The electroporation process itself is quite gentle to the cells. “Any change you make is temporary,” he said. Any issues regarding cell viability are usually due to what is being introduced into the cell, not the means of introducing them. “There’s a limit to how many molecules you could pack into a cell or it starts to suffer. We try to find that sweet spot where we maximize the number of edits that take place, but we don’t want to overload the cells to the point where it’s detrimental to the cell.” 

Much of what Brady’s team does centers on optimizing conditions around the electroporation procedure as well as before and after. That means establishing “the right cell culture conditions, the right loading agent concentrations, the right electroporation conditions. It’s garbage in, garbage out—making sure that what goes in, the cells are healthy, the loading agents are prepared to the right specifications and then afterwards the cells have the right conditions, cytokines and nutrients.” 

Nothing is left to trial and error. The CDMOs that worked with Vertex to handle the gene editing of the SCD hematopoietic stem cells (HSCs) use an instrument in which the specific conditions and parameters of the reagent transfer have been pre-programmed by MaxCyte scientists. The system has obviously proven effective in introducing CRISPR reagents into cells, Brady says, but it is versatile to handle many other reagents, including base and prime editors.  

As for the choice of cells, it is a bit more challenging to work with HSCs, Brady notes. “They’re hard to acquire in large numbers and they’re smaller, so sometimes more challenging to load. The big challenge with all primary cells is that they can be very sensitive to nucleic acids.” Fortunately, for a relatively simple CRISPR edit as in the exa-cel trial, “you’re not introducing DNA.” And as Brady notes, his team has learned a lot working with HSCs for the past 15 years.  

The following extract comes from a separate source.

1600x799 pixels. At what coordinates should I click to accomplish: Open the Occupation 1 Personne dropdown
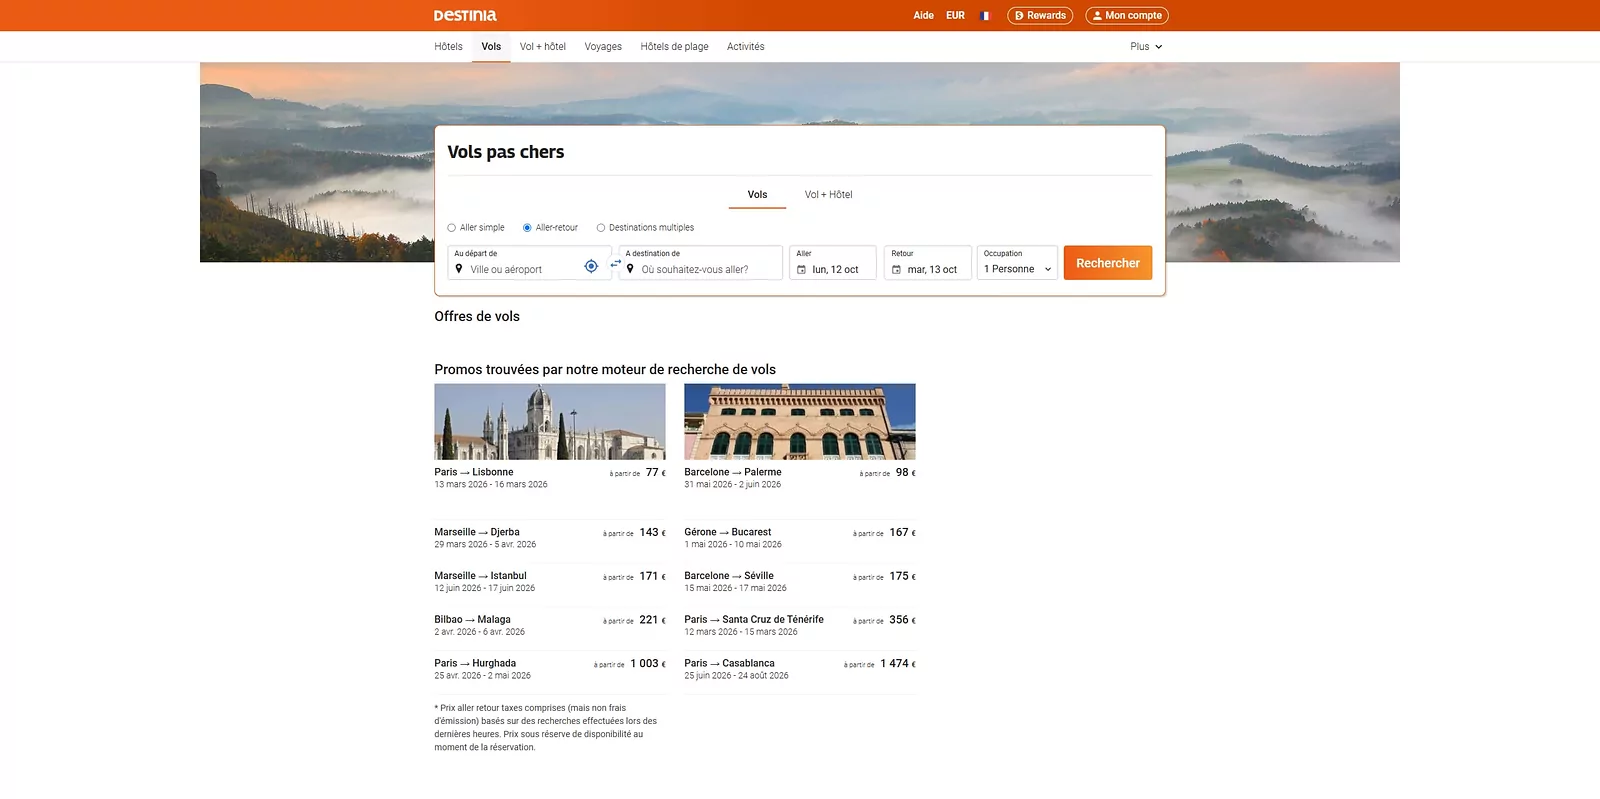click(1017, 263)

The GTx instrument offers pharma clients and their CDMO partners clinical compliance. And from studies on a single patient, the process is eminently scalable to the point of transfecting billions of cells using flow electroporation without the need for any type of re-optimization. 

When working with a new client or CDMO, Brady dispatches members of his team to ensure that the instrument is working accurately and reproducibly. “I used to go years ago, but I’ve hired people that are smarter and have better social skills than I do. So, they make me stay back at home!” Brady joked. 

Brady and his colleagues took a reporter on a brief tour of the MaxCyte facilities, including a peek inside the 1,400-square-foot clean room where the all-important flow chambers are being prepared and sealed under sterile conditions. The room is unusually quiet. But then again, it is Wednesday, and the butter chicken is well worth a second helping.